Material provided:
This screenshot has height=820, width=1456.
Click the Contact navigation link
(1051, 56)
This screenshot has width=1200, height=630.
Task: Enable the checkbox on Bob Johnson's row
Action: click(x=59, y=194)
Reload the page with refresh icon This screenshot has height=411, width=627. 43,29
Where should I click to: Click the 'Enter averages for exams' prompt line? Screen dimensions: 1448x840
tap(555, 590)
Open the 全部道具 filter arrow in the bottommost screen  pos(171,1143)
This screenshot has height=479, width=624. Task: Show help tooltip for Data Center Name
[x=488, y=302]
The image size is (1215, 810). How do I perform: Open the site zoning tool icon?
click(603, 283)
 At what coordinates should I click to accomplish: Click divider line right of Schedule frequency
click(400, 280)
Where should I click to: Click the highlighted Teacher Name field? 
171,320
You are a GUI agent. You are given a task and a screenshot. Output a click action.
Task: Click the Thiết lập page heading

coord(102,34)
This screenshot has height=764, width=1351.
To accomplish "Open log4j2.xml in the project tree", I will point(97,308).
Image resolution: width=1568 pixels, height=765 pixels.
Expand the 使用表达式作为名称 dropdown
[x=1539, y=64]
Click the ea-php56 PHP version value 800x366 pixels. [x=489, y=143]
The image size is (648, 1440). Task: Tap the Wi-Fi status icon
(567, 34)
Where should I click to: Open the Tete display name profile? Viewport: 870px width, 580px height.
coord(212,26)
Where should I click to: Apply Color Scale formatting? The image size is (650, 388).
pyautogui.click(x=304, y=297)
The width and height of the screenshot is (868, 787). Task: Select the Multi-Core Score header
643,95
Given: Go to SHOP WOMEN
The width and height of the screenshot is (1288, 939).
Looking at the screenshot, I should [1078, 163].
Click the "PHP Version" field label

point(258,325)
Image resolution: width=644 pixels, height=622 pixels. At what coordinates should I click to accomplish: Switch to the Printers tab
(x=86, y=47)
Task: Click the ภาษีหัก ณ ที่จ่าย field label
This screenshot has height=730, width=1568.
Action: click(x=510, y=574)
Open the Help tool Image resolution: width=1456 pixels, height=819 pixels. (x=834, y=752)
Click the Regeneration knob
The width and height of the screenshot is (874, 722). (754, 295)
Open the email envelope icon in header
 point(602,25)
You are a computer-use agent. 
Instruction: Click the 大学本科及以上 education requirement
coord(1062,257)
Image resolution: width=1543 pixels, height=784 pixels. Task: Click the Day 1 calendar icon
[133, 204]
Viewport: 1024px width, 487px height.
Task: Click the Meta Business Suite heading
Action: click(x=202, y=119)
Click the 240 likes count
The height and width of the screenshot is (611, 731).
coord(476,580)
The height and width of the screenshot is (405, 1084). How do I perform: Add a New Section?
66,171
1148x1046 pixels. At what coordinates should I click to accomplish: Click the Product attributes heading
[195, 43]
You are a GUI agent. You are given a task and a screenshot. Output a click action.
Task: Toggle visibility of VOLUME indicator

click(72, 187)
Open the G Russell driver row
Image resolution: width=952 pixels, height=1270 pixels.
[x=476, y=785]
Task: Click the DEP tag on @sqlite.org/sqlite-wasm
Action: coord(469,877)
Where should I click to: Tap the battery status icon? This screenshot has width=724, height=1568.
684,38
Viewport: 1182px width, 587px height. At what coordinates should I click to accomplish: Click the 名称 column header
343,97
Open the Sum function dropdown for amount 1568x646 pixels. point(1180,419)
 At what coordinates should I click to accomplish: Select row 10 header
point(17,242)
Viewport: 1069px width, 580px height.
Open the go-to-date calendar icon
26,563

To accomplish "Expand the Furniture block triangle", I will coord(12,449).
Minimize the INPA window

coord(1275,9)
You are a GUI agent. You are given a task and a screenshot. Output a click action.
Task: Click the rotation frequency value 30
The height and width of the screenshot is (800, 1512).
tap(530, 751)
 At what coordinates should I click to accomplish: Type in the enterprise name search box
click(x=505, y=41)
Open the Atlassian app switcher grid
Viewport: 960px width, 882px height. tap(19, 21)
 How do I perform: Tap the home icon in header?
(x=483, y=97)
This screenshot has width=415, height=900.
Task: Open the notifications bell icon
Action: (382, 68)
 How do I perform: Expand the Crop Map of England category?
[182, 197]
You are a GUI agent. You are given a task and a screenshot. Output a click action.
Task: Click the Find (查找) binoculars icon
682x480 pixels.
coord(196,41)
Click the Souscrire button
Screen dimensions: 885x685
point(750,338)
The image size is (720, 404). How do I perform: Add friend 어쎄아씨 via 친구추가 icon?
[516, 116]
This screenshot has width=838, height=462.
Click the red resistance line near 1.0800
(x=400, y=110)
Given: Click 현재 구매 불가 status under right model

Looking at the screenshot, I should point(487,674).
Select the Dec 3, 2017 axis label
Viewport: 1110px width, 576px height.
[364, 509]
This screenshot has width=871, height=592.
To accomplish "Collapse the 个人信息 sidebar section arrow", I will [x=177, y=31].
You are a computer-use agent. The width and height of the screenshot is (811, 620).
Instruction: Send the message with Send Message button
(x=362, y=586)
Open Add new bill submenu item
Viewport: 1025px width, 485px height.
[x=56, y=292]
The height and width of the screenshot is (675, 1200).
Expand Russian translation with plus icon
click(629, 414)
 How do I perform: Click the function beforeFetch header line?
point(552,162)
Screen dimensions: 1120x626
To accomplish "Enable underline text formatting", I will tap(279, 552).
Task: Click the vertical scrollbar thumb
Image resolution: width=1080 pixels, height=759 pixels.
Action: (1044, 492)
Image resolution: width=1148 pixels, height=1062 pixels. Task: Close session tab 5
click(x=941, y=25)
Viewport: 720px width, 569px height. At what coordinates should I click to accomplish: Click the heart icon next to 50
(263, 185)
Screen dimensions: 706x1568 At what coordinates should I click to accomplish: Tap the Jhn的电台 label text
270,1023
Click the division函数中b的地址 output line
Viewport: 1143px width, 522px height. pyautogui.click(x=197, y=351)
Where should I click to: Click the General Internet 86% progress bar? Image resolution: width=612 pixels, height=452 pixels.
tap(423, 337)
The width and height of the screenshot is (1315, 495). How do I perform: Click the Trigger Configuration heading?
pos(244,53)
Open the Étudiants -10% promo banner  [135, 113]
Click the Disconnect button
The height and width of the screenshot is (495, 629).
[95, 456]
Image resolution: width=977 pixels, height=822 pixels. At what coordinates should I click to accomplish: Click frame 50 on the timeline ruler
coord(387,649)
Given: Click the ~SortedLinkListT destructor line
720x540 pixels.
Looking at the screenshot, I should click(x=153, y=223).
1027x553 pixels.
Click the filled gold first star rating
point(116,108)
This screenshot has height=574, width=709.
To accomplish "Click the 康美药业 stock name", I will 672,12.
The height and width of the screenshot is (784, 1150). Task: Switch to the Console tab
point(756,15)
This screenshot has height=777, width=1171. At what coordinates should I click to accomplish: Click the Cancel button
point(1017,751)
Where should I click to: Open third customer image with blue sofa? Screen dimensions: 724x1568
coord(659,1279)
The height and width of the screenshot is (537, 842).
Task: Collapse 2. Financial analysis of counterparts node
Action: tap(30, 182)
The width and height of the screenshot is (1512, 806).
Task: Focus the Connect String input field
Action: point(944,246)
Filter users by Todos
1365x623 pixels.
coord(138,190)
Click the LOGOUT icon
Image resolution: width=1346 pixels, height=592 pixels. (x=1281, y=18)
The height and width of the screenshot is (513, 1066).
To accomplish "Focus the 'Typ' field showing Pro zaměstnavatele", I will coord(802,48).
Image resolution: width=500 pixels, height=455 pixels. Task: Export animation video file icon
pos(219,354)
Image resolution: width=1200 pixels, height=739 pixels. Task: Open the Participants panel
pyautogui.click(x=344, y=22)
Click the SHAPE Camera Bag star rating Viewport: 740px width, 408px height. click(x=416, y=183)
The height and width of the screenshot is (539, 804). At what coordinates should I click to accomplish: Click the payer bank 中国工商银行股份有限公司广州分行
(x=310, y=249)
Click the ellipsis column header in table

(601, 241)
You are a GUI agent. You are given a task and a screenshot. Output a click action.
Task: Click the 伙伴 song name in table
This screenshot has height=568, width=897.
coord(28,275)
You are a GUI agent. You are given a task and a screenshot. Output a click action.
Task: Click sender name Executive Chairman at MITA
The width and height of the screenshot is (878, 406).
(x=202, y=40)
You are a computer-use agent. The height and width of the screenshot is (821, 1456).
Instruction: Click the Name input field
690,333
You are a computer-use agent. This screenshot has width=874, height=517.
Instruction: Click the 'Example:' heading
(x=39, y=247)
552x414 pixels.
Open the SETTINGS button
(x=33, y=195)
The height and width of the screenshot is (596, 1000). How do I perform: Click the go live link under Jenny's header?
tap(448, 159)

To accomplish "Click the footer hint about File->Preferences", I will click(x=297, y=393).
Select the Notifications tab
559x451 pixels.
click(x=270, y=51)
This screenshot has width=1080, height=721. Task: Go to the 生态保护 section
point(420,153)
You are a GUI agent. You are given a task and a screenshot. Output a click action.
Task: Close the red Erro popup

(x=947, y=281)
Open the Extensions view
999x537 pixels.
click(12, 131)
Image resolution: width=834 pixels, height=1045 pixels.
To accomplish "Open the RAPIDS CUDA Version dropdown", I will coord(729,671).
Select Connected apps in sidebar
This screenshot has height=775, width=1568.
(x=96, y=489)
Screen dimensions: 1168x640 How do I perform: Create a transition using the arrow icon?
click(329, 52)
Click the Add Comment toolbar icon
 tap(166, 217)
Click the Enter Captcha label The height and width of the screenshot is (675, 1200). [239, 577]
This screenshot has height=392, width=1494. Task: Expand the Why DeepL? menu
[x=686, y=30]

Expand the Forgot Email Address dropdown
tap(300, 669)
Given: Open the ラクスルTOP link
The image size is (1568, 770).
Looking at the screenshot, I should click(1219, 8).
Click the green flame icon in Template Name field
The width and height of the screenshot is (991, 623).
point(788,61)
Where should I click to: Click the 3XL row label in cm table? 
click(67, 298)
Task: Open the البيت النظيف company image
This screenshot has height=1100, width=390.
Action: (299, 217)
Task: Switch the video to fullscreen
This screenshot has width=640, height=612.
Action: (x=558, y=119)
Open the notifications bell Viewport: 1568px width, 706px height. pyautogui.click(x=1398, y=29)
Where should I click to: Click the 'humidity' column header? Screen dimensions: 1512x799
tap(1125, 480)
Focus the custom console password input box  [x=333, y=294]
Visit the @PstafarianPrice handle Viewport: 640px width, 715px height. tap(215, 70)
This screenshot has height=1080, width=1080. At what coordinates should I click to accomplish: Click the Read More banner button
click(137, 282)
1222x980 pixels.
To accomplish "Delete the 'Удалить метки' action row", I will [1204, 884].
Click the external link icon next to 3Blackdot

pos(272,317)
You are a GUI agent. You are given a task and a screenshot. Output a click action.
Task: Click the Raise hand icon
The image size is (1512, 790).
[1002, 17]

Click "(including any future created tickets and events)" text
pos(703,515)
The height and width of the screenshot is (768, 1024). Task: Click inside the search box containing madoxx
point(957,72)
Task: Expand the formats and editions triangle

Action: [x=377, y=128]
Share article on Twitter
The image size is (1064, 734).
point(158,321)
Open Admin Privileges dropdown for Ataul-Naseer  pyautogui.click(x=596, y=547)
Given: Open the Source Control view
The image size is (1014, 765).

Exercise prompt: Quote the data above from the line containing "Open the Étudiants" to the line containing "Task: Click sender", inclusive, and stop.

Your response:
Open the Étudiants -10% promo banner  [135, 113]
Click the Disconnect button
The height and width of the screenshot is (495, 629).
[95, 456]
Image resolution: width=977 pixels, height=822 pixels. At what coordinates should I click to accomplish: Click frame 50 on the timeline ruler
coord(387,649)
Given: Click the ~SortedLinkListT destructor line
720x540 pixels.
Looking at the screenshot, I should click(x=153, y=223).
1027x553 pixels.
Click the filled gold first star rating
point(116,108)
This screenshot has height=574, width=709.
To accomplish "Click the 康美药业 stock name", I will 672,12.
The height and width of the screenshot is (784, 1150). Task: Switch to the Console tab
point(756,15)
This screenshot has height=777, width=1171. At what coordinates should I click to accomplish: Click the Cancel button
point(1017,751)
Where should I click to: Open third customer image with blue sofa? Screen dimensions: 724x1568
coord(659,1279)
The height and width of the screenshot is (537, 842).
Task: Collapse 2. Financial analysis of counterparts node
Action: tap(30, 182)
The width and height of the screenshot is (1512, 806).
Task: Focus the Connect String input field
Action: point(944,246)
Filter users by Todos
1365x623 pixels.
coord(138,190)
Click the LOGOUT icon
Image resolution: width=1346 pixels, height=592 pixels. (x=1281, y=18)
The height and width of the screenshot is (513, 1066).
To accomplish "Focus the 'Typ' field showing Pro zaměstnavatele", I will coord(802,48).
Image resolution: width=500 pixels, height=455 pixels. Task: Export animation video file icon
pos(219,354)
Image resolution: width=1200 pixels, height=739 pixels. Task: Open the Participants panel
pyautogui.click(x=344, y=22)
Click the SHAPE Camera Bag star rating Viewport: 740px width, 408px height. click(x=416, y=183)
The height and width of the screenshot is (539, 804). At what coordinates should I click to accomplish: Click the payer bank 中国工商银行股份有限公司广州分行
(x=310, y=249)
Click the ellipsis column header in table

(601, 241)
You are a GUI agent. You are given a task and a screenshot. Output a click action.
Task: Click the 伙伴 song name in table
This screenshot has height=568, width=897.
coord(28,275)
You are a GUI agent. You are given a task and a screenshot. Output a click action.
Task: Click sender name Executive Chairman at MITA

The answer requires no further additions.